Below is a portion of something similar to my dataset:
require(dplyr)
alldata
site date percent_rank Label
01A 2013-01-01 0.32 Normal
01B 2013-01-01 0.12 Low
01C 2013-01-01 0.76 High
02A 2013-01-01 0 N/A
02B 2013-01-01 0.16 Low
02C 2013-01-01 0.5 Normal
01A 2013-01-02 0.67 Normal
01B 2013-01-02 0.01 Low
01C 2013-01-02 0.92 High
I assigned each percent_rank a label based on the value (0 to 0.25 to 0.75 to 1 for the three categories). I would now like to produce a summary table in this format:
site Low Normal High Missing
01A 32 47 92 194
01B 232 23 17 93
01C 82 265 12 6
where each site would have a count of the occurrences of low, normal, and high values for all dates with that site label (there is one for every day of the year), and N/A values would be counted for the "Missing" column.
I have tried the following:
alldata <- %>% group_by(site) %>% mutate(length(Label == "Low"))
which returns the total value of all records, rather than a count of "Low" per site, and
alldata <- %>% group_by(site) %>% mutate(length(which(Label == "Low")))

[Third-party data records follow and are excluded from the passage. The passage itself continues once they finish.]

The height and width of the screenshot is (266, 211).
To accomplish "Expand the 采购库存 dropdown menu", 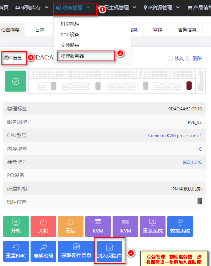I will tap(32, 7).
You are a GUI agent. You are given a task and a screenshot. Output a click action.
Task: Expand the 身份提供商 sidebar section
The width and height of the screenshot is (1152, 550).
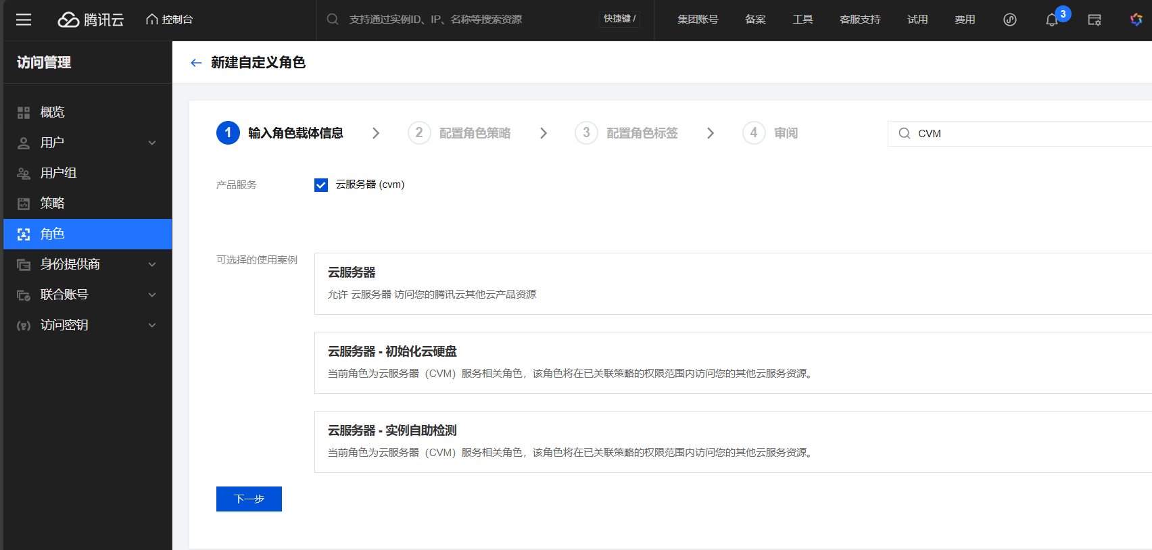[x=87, y=264]
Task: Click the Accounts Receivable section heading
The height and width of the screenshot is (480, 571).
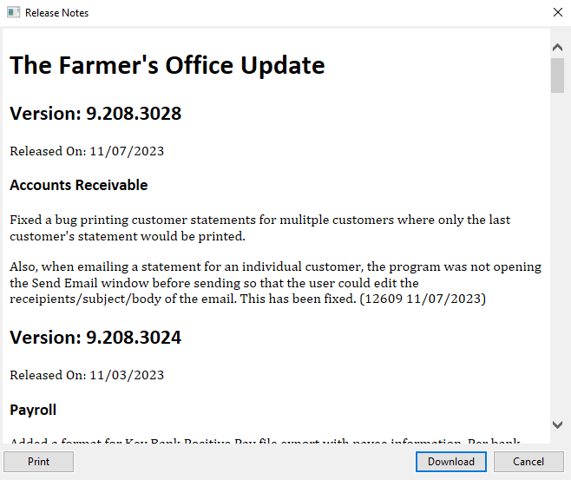Action: [79, 185]
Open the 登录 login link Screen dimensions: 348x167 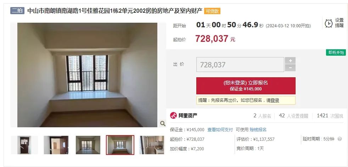[x=275, y=100]
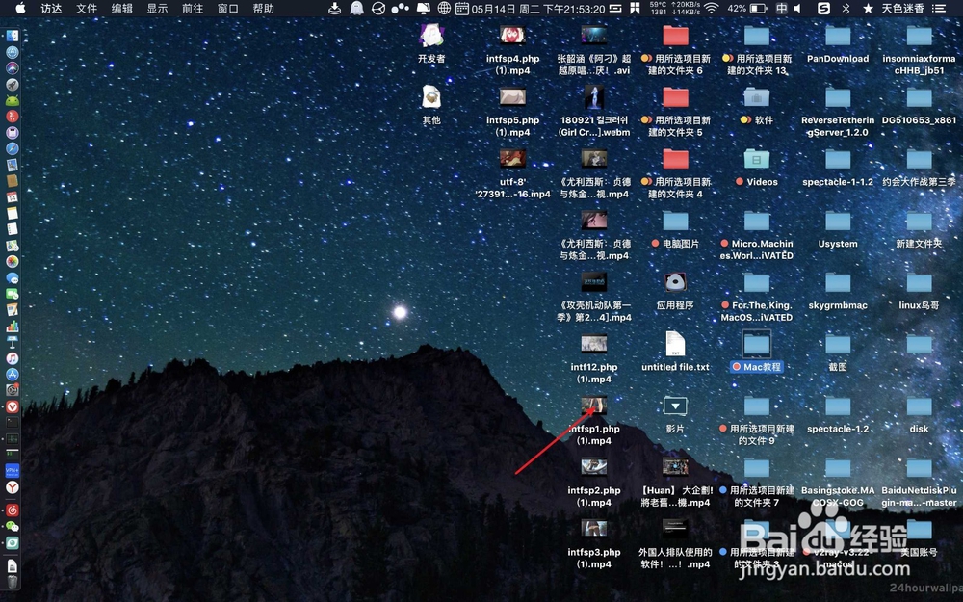Open Finder from the Dock
Screen dimensions: 963x602
coord(12,35)
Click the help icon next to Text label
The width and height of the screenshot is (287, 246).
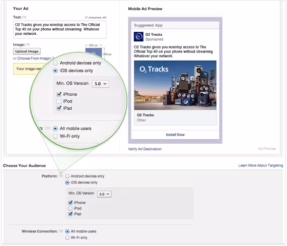click(x=24, y=17)
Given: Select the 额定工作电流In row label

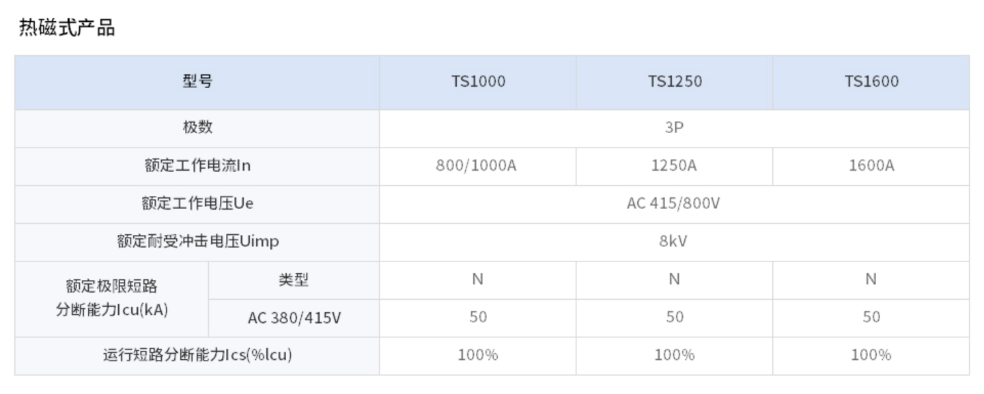Looking at the screenshot, I should [x=197, y=166].
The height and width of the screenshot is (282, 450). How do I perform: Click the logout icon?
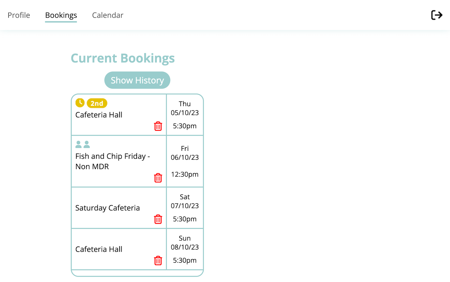click(x=437, y=15)
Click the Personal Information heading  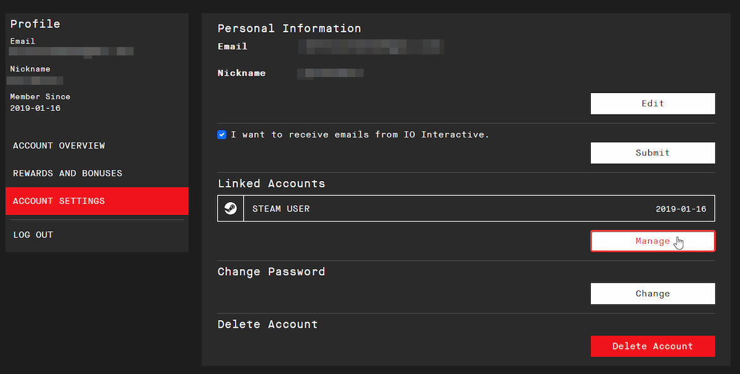point(289,28)
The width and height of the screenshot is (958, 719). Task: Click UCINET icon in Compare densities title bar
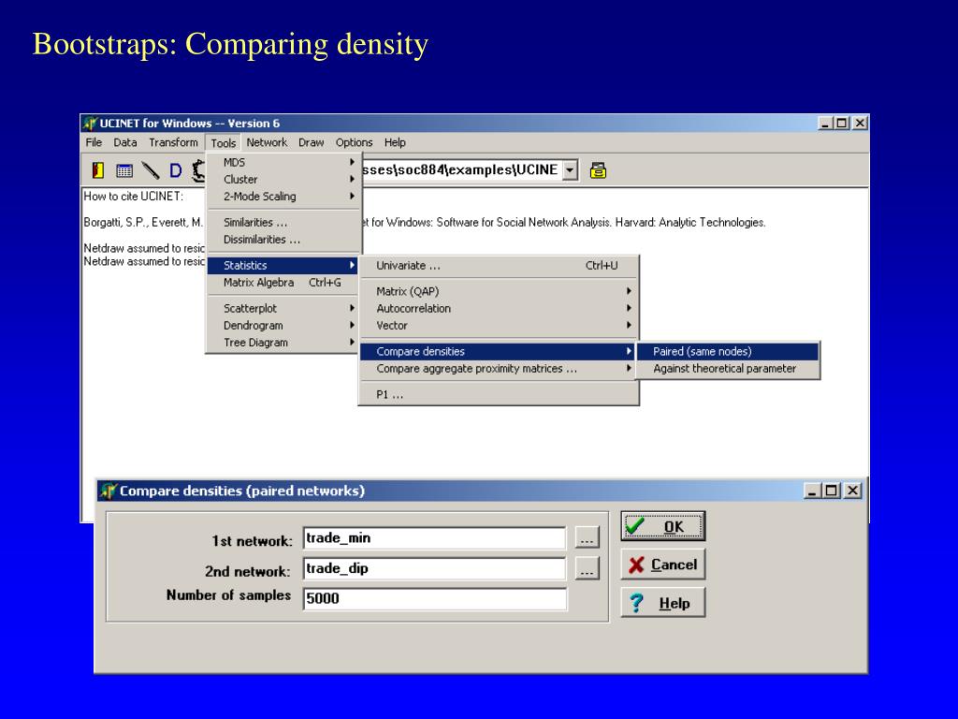tap(108, 491)
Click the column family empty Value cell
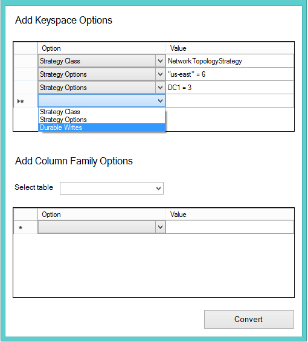 pos(229,227)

which returns a value several thousand higher than the total number of records. The idea was that I would repeat this function to create four new columns with four separate mutate lines (one for each category), and this would produce my summary table. I have also tried some variations of aggregate(), although the function component was less clear to me for what I am aiming to do. This seems like it should be a pretty straightforward thing to do (and group_by served me well for calculating the percent rank and associated labels) but I have not been able to find a solution as of yet. Any tips are much appreciated!